**The task:** Match on the string "will" in the entries below and return every matching line.

### Material provided

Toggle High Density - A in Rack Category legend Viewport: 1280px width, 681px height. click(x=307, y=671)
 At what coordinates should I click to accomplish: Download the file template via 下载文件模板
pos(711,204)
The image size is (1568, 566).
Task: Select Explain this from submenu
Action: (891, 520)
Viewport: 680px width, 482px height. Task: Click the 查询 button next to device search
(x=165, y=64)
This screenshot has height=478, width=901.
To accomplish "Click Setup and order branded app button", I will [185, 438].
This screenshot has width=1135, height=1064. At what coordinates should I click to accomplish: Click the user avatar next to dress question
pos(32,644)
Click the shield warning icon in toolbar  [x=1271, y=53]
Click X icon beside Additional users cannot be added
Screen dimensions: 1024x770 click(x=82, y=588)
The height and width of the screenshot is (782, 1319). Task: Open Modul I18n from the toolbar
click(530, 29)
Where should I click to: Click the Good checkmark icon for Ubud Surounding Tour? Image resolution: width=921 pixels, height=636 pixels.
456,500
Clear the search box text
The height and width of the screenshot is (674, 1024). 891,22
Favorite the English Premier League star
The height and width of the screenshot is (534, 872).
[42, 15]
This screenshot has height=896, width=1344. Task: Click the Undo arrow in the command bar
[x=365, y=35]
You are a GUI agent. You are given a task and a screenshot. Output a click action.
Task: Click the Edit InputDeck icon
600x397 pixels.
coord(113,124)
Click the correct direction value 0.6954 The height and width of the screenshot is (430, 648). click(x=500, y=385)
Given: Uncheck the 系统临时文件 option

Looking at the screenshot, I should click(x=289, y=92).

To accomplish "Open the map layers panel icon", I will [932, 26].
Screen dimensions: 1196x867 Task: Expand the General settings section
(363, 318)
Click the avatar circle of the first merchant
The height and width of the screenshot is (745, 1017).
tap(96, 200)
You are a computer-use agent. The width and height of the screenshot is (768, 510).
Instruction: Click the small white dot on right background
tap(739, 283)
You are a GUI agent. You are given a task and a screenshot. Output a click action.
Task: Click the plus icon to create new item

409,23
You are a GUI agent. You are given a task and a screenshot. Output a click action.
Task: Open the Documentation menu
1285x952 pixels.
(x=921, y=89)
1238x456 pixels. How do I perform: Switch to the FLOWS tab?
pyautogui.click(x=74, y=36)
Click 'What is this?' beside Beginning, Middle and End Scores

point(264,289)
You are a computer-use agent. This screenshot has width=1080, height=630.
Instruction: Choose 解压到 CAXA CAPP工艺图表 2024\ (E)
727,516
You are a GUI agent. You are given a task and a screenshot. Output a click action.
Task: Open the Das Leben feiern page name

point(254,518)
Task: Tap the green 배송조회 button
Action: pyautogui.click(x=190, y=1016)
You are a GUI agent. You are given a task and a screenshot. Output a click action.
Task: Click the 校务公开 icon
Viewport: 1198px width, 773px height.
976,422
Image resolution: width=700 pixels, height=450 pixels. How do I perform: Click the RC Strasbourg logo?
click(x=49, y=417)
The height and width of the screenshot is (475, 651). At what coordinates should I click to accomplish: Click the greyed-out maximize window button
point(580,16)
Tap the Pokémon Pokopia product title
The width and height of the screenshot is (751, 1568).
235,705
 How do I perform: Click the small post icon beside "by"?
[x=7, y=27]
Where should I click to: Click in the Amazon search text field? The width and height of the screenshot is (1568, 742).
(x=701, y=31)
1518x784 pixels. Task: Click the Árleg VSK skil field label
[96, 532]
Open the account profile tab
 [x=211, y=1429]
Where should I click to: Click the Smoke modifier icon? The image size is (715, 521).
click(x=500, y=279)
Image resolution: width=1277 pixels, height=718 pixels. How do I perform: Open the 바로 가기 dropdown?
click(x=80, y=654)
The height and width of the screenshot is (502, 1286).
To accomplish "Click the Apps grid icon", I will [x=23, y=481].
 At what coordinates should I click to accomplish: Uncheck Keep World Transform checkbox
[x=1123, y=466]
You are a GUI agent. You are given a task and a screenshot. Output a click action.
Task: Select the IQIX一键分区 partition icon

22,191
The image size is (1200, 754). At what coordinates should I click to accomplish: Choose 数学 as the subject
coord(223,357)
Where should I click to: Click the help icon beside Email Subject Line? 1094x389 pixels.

######

**Written response:**
To accomplish "Click Setup and order branded app button", I will [185, 438].
To accomplish "Open the map layers panel icon", I will [932, 26].
To accomplish "Click the Apps grid icon", I will [x=23, y=481].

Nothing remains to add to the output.